■ Directions:
Transcribe the listing below in full, keeping every line exactly as it is.

--- The records Enclosed Below ---

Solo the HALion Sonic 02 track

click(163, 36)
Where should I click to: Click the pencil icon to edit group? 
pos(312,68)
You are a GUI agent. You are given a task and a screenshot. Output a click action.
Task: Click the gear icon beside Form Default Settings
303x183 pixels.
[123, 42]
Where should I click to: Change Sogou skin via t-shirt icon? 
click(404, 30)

--- End of Enclosed The records ---

■ Answer space:
Solo the HALion Sonic 02 track

click(163, 36)
Where should I click to: Click the pencil icon to edit group? 
pos(312,68)
You are a GUI agent. You are given a task and a screenshot. Output a click action.
Task: Click the gear icon beside Form Default Settings
303x183 pixels.
[123, 42]
Where should I click to: Change Sogou skin via t-shirt icon? 
click(404, 30)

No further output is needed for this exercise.